The Thalassaemia Campaign aims to create awareness amongst the populace about the magnitude of the disease and how much it affects the lives of Pakistani’s. Diseases like Thalassaemia are not currently curable but they are preventable. CFC aims to target all aspects of the Thalassaemia problem: needs assessments to determine level of knowledge about Thalassaemia, prevention via awareness raising amongst the populace and blood testing camps, facilitation of treatment via Blood Drives, and the ultimate change in policy regarding the nikha nama. Additionally, CFC is spread information about Thalassaemia via ads, billboards, newspapers and radio. CFC is also approaching local Karachi schools in order to conduct Blood Drives and create a blood donation culture amongst the youth.
CFC is currently collaborating with Kashif Iqbal Thalassaemia Care Center in order to test Mohammadi Colony students for Thalassaemia minor. CFC is also working with Fatimid Foundation, the leading Blood Bank and Thalassaemia care center, in order to collaborate in the production of a documentary/drama on Thalassaemia and on how it affects all socio-economic segments of society.
Environment & Sanitation Initiative***
“Garbage is Gold” Project
Sanitation in Machar Colony is an undisputed problem which affects the lives of every resident in the Colony. The main water source of Machar Colony lies under layers of solid waste. Health concerns related to solid waste include skin and eye infections, diarrhea, dysentery, typhoid, hepatitis, cholera, flea-born fever, and intestinal diseases. Rodents, mosquitoes, and other insects are attracted to garbage and can increase transmission of these diseases within the Colony. To create awareness in Mohammadi Colony about the necessity of good sanitation and the health benefits of living in a clean environment. CFC hold formal meetings regarding sanitation conditions in Machar Colony with Colony Councilmen.
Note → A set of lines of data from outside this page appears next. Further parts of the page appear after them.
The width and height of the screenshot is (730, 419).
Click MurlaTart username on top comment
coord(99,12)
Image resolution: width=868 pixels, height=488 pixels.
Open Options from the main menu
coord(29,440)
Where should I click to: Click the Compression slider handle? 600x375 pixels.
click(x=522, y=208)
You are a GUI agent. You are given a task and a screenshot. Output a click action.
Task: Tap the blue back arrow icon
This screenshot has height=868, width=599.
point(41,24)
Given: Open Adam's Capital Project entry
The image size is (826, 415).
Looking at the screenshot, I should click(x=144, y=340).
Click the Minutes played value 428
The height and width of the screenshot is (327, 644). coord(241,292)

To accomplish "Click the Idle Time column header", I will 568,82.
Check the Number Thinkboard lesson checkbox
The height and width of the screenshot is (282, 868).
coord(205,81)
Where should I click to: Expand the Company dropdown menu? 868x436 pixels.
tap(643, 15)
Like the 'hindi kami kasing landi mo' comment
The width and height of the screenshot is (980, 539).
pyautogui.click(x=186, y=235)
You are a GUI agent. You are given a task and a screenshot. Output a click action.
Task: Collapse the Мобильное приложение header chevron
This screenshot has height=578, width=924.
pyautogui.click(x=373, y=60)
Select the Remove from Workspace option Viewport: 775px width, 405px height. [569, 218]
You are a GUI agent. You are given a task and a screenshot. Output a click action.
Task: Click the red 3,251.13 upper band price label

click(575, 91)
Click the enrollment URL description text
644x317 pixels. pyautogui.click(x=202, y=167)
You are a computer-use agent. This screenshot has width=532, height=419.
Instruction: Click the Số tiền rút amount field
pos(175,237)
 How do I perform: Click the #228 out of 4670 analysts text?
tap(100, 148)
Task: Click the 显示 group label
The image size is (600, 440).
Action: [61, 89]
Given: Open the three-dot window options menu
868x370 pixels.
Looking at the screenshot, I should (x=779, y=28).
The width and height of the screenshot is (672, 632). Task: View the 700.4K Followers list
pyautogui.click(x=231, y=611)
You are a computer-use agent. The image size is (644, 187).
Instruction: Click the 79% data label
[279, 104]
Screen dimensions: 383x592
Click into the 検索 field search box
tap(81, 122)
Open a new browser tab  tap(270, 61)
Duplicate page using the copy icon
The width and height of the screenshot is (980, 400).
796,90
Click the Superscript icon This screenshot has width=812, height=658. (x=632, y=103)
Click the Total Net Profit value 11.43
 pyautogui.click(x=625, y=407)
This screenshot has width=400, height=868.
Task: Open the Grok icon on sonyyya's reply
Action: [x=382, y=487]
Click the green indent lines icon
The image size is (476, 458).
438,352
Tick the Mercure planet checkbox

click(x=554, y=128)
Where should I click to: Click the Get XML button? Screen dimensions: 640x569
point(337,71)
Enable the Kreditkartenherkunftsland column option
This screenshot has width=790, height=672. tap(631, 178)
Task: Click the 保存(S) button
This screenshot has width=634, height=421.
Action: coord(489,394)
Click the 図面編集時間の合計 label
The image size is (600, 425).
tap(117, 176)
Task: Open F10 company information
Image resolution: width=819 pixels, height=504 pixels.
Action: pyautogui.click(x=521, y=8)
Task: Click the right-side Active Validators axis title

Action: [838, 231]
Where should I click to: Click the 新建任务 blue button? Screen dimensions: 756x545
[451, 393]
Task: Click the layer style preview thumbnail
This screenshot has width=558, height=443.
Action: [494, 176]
A sanitation project in Machar Colony involves an awareness campaign which explains the connection between health and good sanitation, including a collaborative awareness play.
CFC is also collaborating with, an organization that has been running a Safai Bank which buys garbage from individuals CFC aims for a six-month initial clean-up drive through an income generation scheme. This would involve training a selected number of residents to collect and separate the different components of solid waste. The residents would be paid a certain amount for every pound of separated recyclable waste.
Gul Bahao has also adopted a scheme that recycles plastic bags into aluminum construction sheets. CFC will attempt to replicate this effort by setting up a camp within the Colony to train and employ workers to make these aluminum sheets, which can then be sold on the open market.